In my shop I need dry air for sandblasting glass. Commercial refrigerated or desiccant dryers are quite expensive.
I was thinking of using a truck dryer and wonder if anyone here has tried it. I can get a dryer from a junkyard and rebuild it for much less than a commercial unit.
I imagine those of you who do painting must have similar moisture problems.
I could come up with a way to make it cycle properly.
Comments?
Len
Should work, then I would also have a double tank-like you do on the bus-a wet tank, then the tank you tap into. Good Luck, TomC
Might work, don't forget to put a down line about 12" below the T with a ball valve to drain off excess, that will catch a lot of moisture. The farther from the compresser the better too. Then put a trap before your machine to catch anything before it enters your tool.
Paul
Len, I use the throw away desiccant type for my plasma cutter cost about 8 bucks each buying 12 to a case from a welding supply the CFM maybe a problem for you they are rated at 20 CFM they last about 2 weeks when using a lot.
good luck
Most centrifugal air dryers (even the cheap ones) will work quite well but often get blamed for not stopping all the moisture. The reason is they need cool air to work correctly. This is why the dryest air is the furthest from the compressor. The distance cools the air.
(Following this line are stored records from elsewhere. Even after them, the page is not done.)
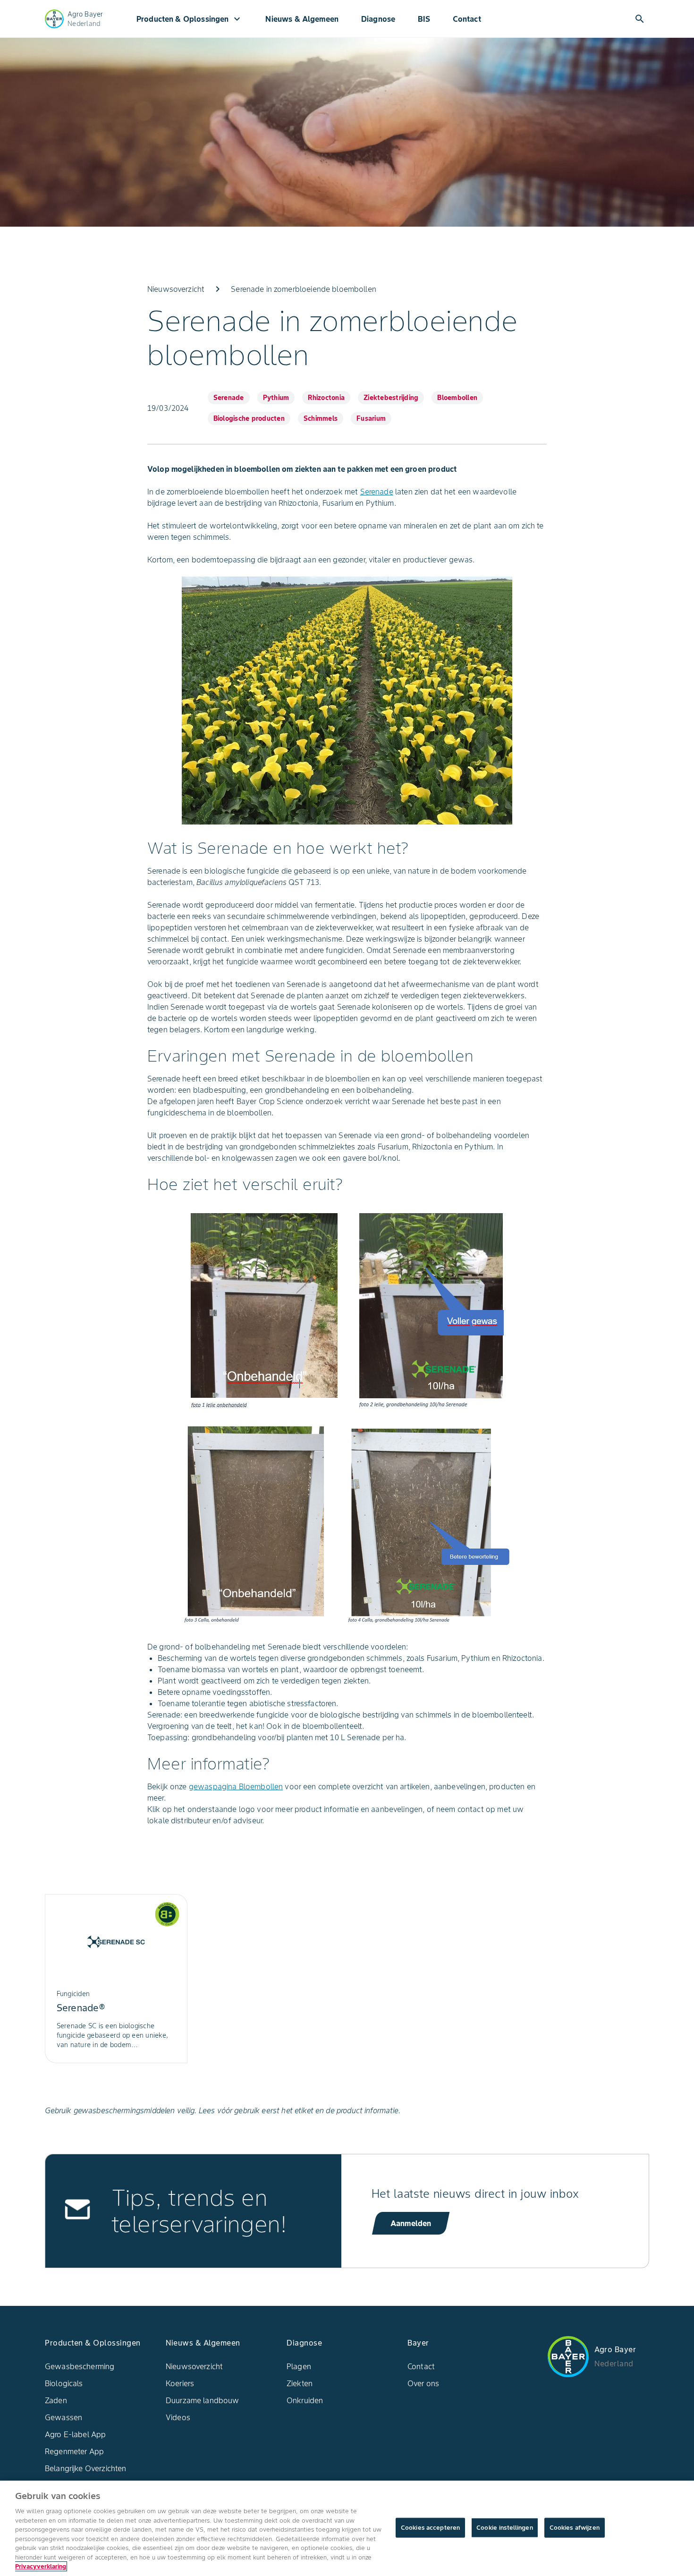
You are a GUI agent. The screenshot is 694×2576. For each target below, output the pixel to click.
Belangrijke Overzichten (85, 2468)
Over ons (423, 2383)
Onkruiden (305, 2400)
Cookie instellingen (504, 2528)
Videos (178, 2417)
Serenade (376, 491)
Here is a fast trick. Get a 5 gallon bucket and fill it 3/4 with cold water. Then make a coil of copper tubing with air fittings on both ends and simply drop the coil into the bucket. Then attached the dryer to the outlet and on to your working airline. The water cools the air and you will be amazed how much better your dryer works. After a couple of hours the water starts to warm up so just dump it and refill. Guess you could throw in some ice but I haven't found it necessary.
I made mine using a 10 length of copper 1/2" tubing from Home Depot. It is packaged in a box and is coiled. I brazed male air fittings on both ends and made an adapter hose to use quick couplers to connect everything.
For sandblasting this will do the trick. For painting and you want the best I add a particulate filter ( looks like a roll of toliet paper inside) and a dissicant ( color changing granules) filter to this set up and you will have 100% clean, dry air.
Thanks guys,
A already use the coil in the bucket trick, including ice. Just trying to streamline things a bit. I'm not having any problems this time of year, but the 95% humidity in the Florida summers is a pain. About every two weeks, I have to dump all my abrasive (about 100 lbs. and dry it in the oven. My wife doesn't like that. :) I am going to look into the desiccant from a welding supply, can you give me any more info on what to ask for? Or a link? I am typically well under 10 cfm.
I call it sandblasting, but it's actually aluminum oxide in 200 grit. It tends to clump up in the pot if there is any moisture. That causes sputtering and spitting which is a problem. Some of what I do is much like airbrushing, except that I am using abrasive.
Len
the dryer we had on our shop air system had three stages. the first two were basically water traps and the third was about three feet tall and eight inches across and had the disacant in it. it did specify that it had to be install a minimum of 50 feet away from the compressor. never had a water issue after installing it.